Bürgermeister Thomas Stadelmann (SPD) spricht von einer „bitteren Entscheidung nicht nur für Zeil, sondern für den gesamten Landkreis“: Auf dem ehemaligen Werksgelände der Zuckerfabrik im Südwesten des Stadtgebietes darf nicht neu gebaut werden. Es kann sich hier also kein neuer Gewerbe- oder Industriebetrieb ansiedeln. Damit seien Zeil und die Region um eine bedeutende Entwicklungsmöglichkeit beraubt, bedauert Stadelmann. Es gebe kaum noch derart große Standorte mit der Nähe zur Autobahn sowie der Anbindung an Eisenbahn – noch immer hat das Fabrikgelände Gleisanschluss – und die Wasserstraße Main über den benachbarten Zeiler Hafen.

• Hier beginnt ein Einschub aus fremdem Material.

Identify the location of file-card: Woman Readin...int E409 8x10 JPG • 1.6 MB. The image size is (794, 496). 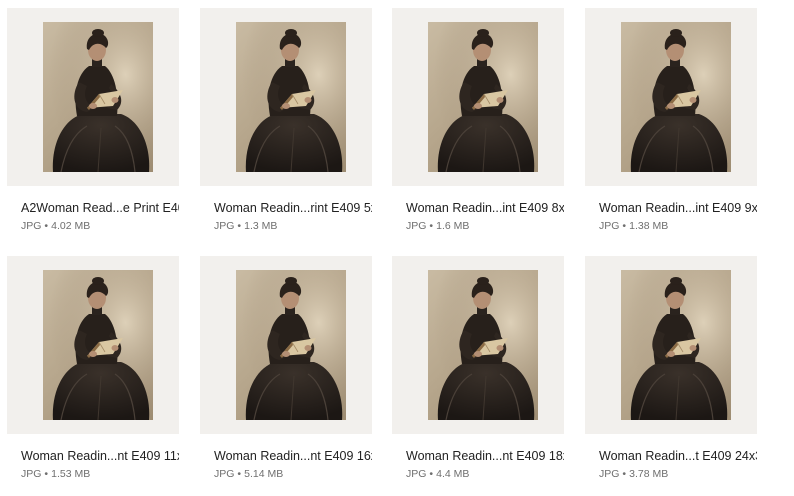
(478, 128).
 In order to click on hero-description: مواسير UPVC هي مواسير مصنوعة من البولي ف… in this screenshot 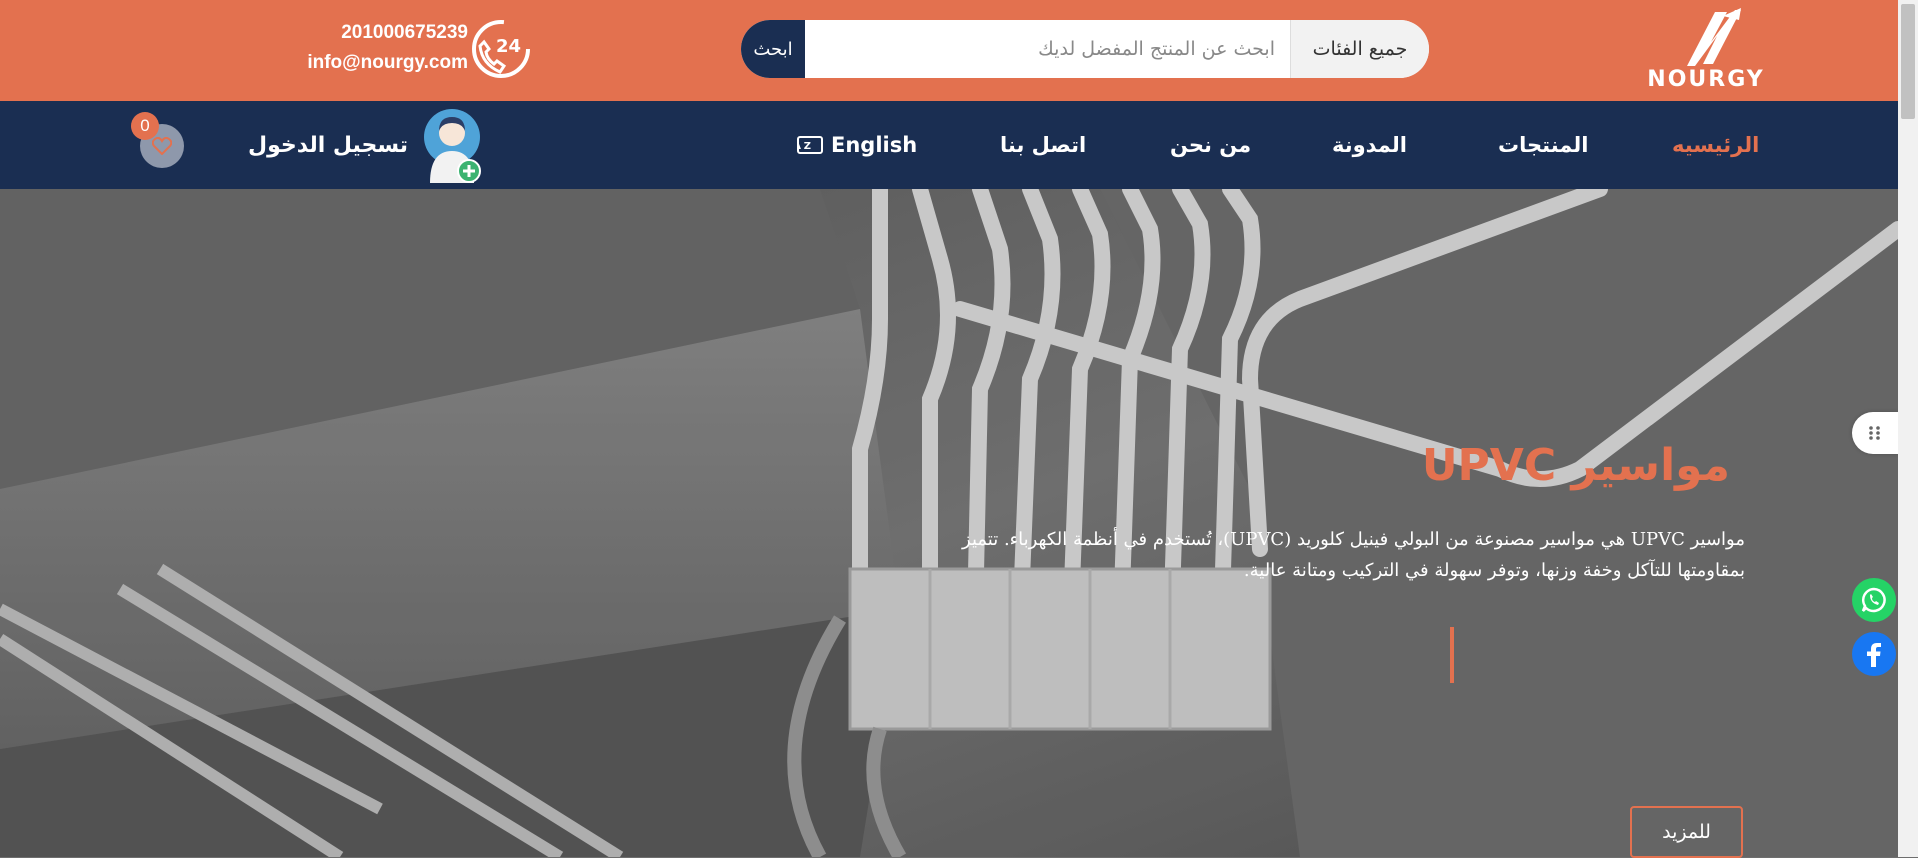, I will do `click(1354, 555)`.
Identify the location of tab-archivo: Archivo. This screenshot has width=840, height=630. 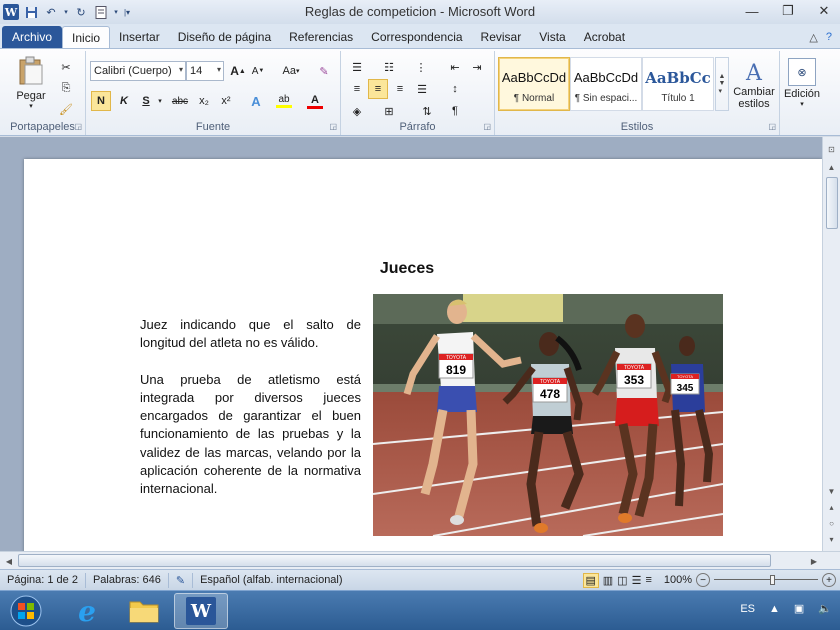
(32, 37).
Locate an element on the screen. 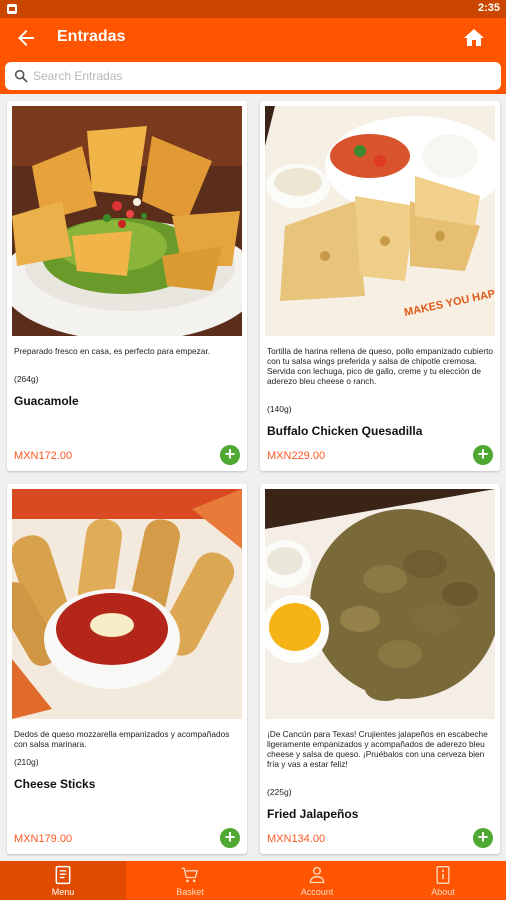 The width and height of the screenshot is (506, 900). search-icon is located at coordinates (21, 76).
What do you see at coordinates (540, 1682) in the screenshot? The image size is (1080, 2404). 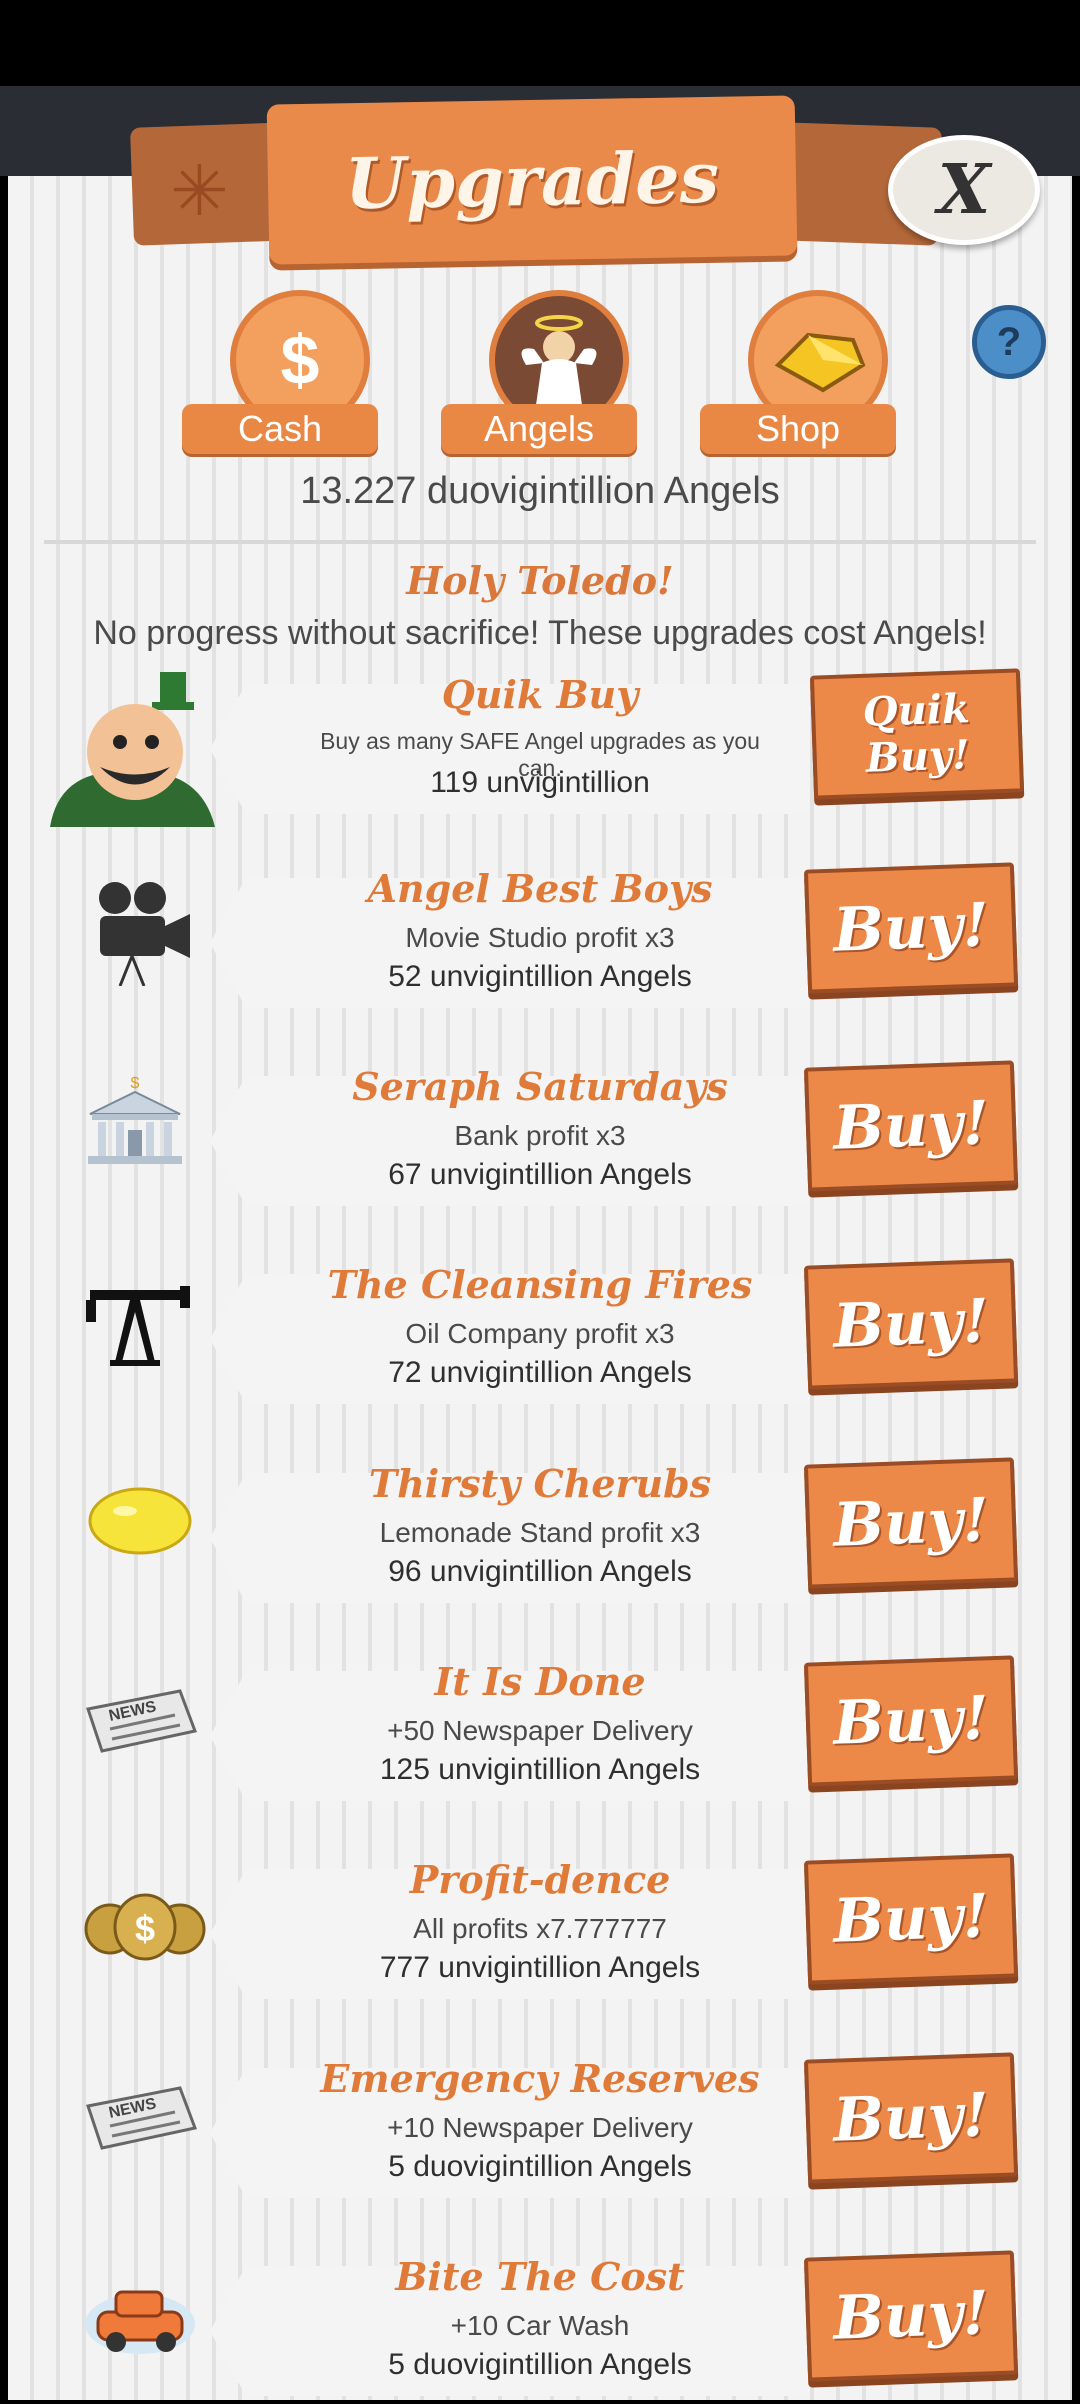 I see `upgrade-title: It Is Done` at bounding box center [540, 1682].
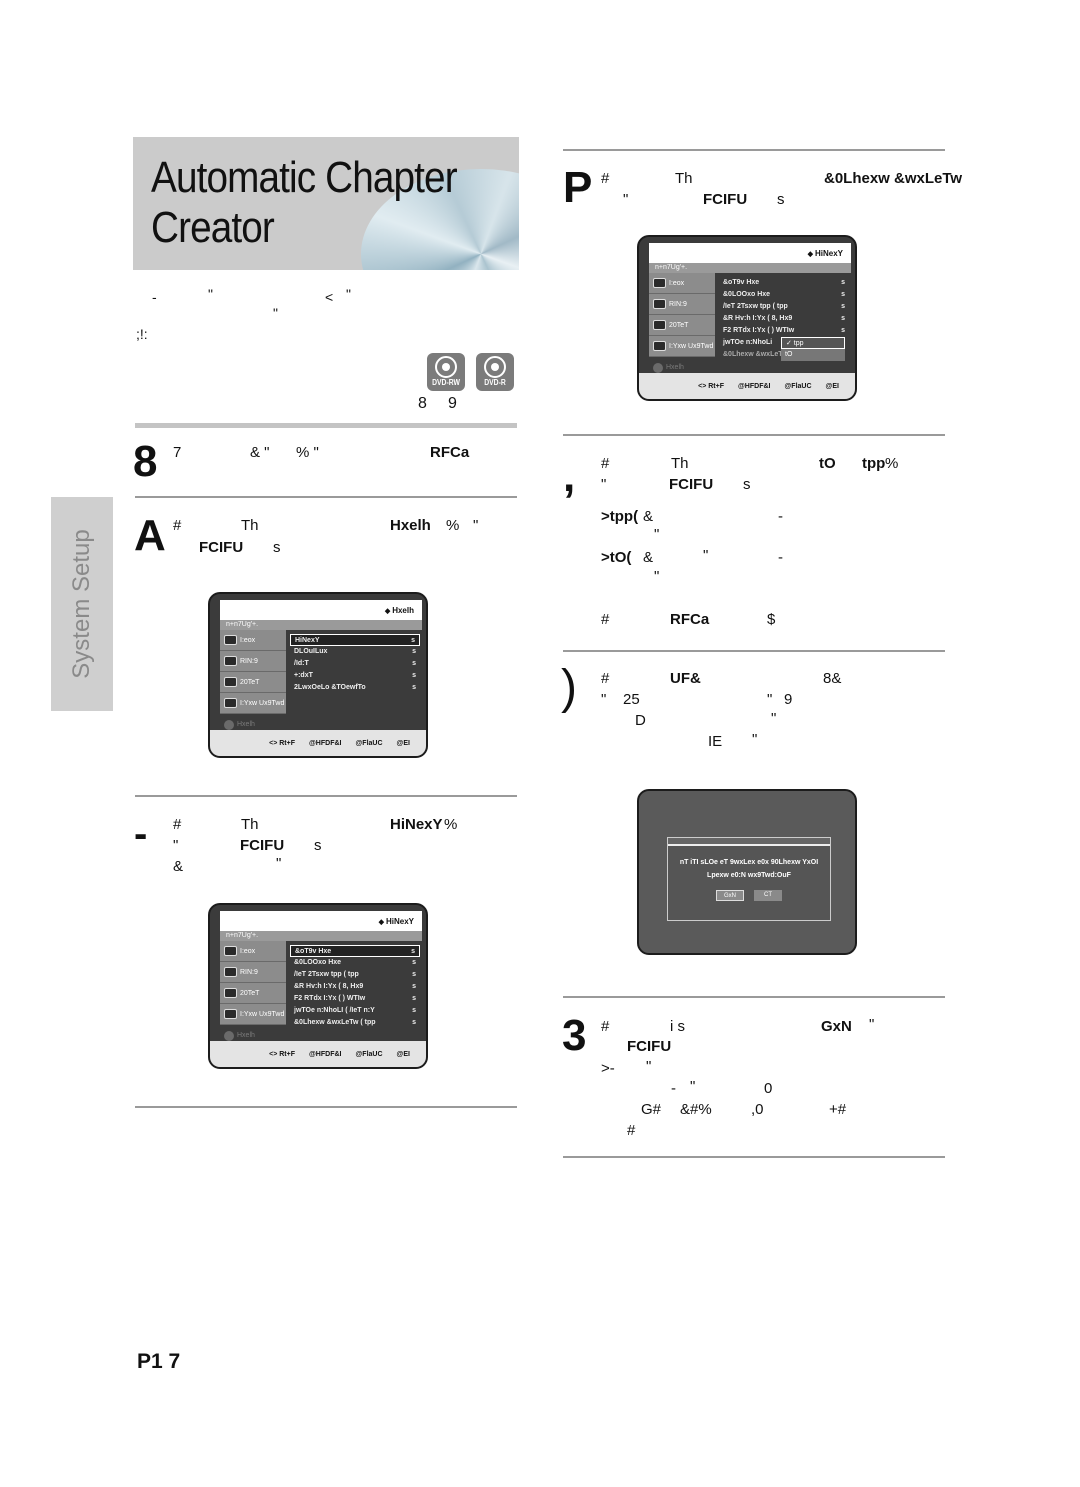 The width and height of the screenshot is (1080, 1487). What do you see at coordinates (304, 202) in the screenshot?
I see `page-title: Automatic Chapter Creator` at bounding box center [304, 202].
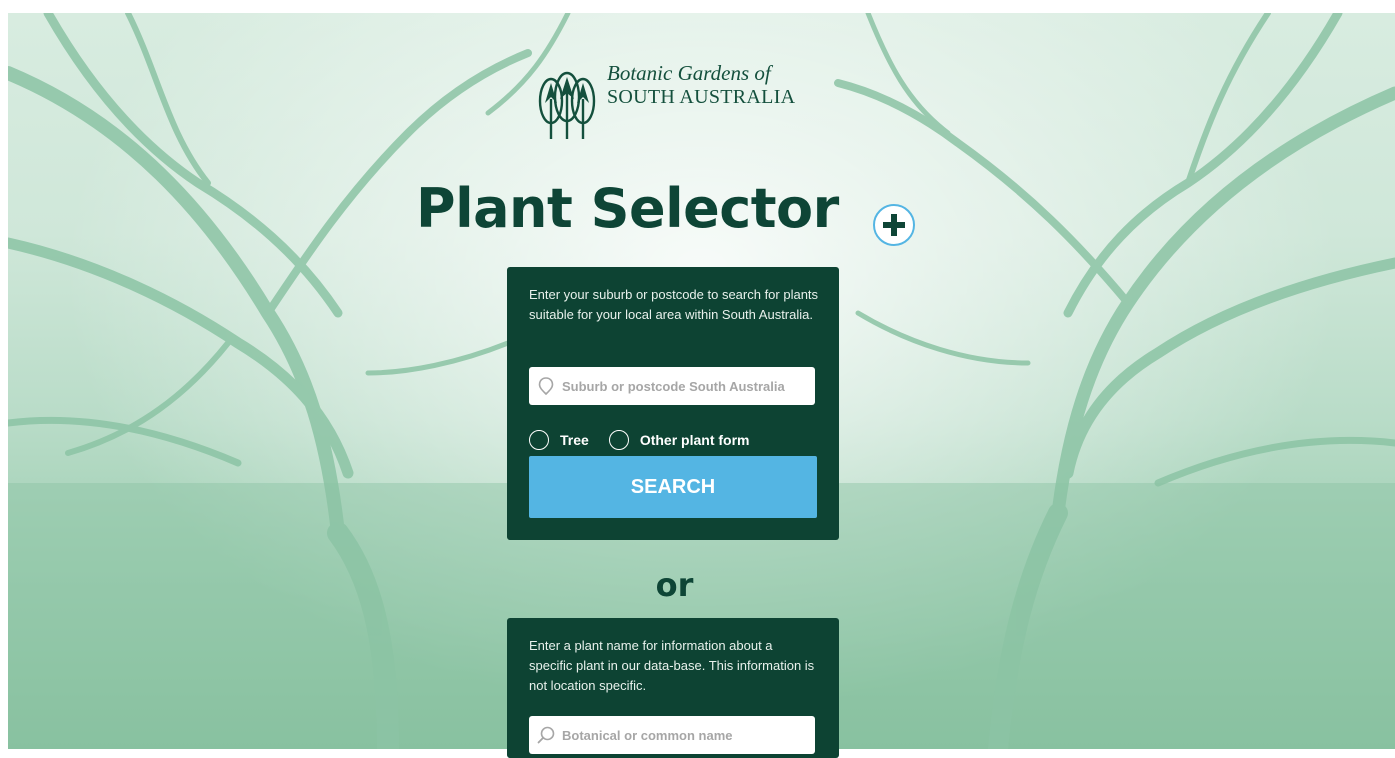 The width and height of the screenshot is (1395, 758). I want to click on search-button: SEARCH, so click(673, 487).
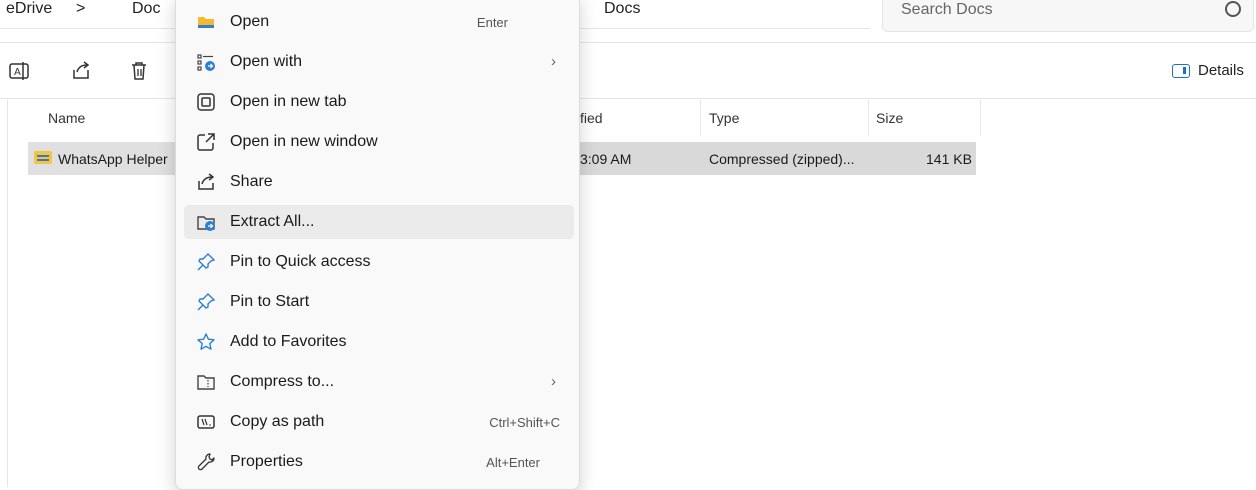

Verwaltungsgericht weist Klage ab
Grund der Zeiler Betrübnis ist ein Urteil des Verwaltungsgerichts Würzburg. Am Dienstag hat die 4. Kammer die Klage der Stadt gegen den Freistaat respektive das Landratsamt Haßberge abgewiesen. Die Beklagten hatten im Februar 2016 den drei Jahre zuvor vom Zeiler Stadtrat beschlossenen Bebauungsplan „Ehemaliges Werksgelände Südzucker“ untersagt. Grund: Das etwa 50 Hektar große Areal der einstigen Zuckerfabrik, von dem Zeil nun gut 35 Hektar nutzbar machen möchte, liegt in einem von den Genehmigungsbehörden festgesetzten Überschwemmungsgebiet. Es ist also die Hochwassergefahr, die dazu geführt hat, dass das Landratsamt den Bebauungsplan torpedierte. Und dieses Vorgehen hat das Verwaltungsgericht nun bestätigt.
Altes oder neues Baugebiet?
„Wir hatten hier zwar noch nie Hochwasser“, sagte Bürgermeister Stadelmann am Mittwoch zu dieser Redaktion. Aber angesichts des Klimawandels wolle er die Gefahren auch nicht herunterspielen. Was das Stadtoberhaupt weitaus mehr frustriert, ist Folgendes: Vor Gericht ging es jetzt vor allem um die Auslegung, ob es sich um ein altes oder neues Baugebiet handelt. Behörden und Gericht teilen die Einschätzung, dass es um etwas Neues geht, weswegen auch die inzwischen festgesetzten Überschwemmungsflächen gelten. Die Stadt Zeil und die Südzucker AG, die immer noch Eigentümerin des Areals ist, argumentieren damit, dass keine erstmalige Bebauung stattfinde, sondern lediglich die Überplanung von Bereichen, in denen bereits Baurecht bestehe.
Alte Fabrik weitgehend abgerissen
Schlecht für Zeil und die Südzucker AG, die selbst Interesse hat, ihr Zeiler Gelände weiterzuentwickeln, ist: Das Unternehmen hat von 2002 bis 2005 das alte Fabrikgelände, auf dem es von 1960 bis 2001 Zucker produzierte, weitgehend zurückgebaut. „Damals hätte man alles stehen lassen oder sofort einen neuen Bebauungsplan aufstellen müssen“, beschreibt Stadelmann den folgenreichen Fehler von einst. Der Abriss habe neue Tatsachen geschaffen – und heute kämen mit dem verschärften Hochwasserschutz eben neue Rahmenbedingungen hinzu. Noch immer stehen eine Siloanlage und eine Pellet-Halle auf dem „Zuckergelände“, die Silos nutzt Südzucker zur Zwischenlagerung. Der Bereich der ehemaligen Schlammteiche im östlichen Werksgelände ist landwirtschaftlich genutzt.
Der Bürgermeister versteht nicht, dass nicht zumindest „im Bestand“ gebaut werden darf, also dort, wo früher die Fabrikgebäude standen. Er findet, die Behörden hätten erst einmal eine grundsätzliche Genehmigung erteilen und in der Folge die Zustimmung von den geplanten Hochwasserschutzmaßnahmen abhängig machen sollen. Ausgerechnet im Jahr des 1000. Stadtjubiläums sei das nach dem Aus für das Hallenbad ein zweiter schwerer Dämpfer. Nun will sich die Stadt mit ihren Anwälten und der Südzucker beraten, ob sie beim Verwaltungsgerichtshof München Antrag auf Berufung stellt oder nicht.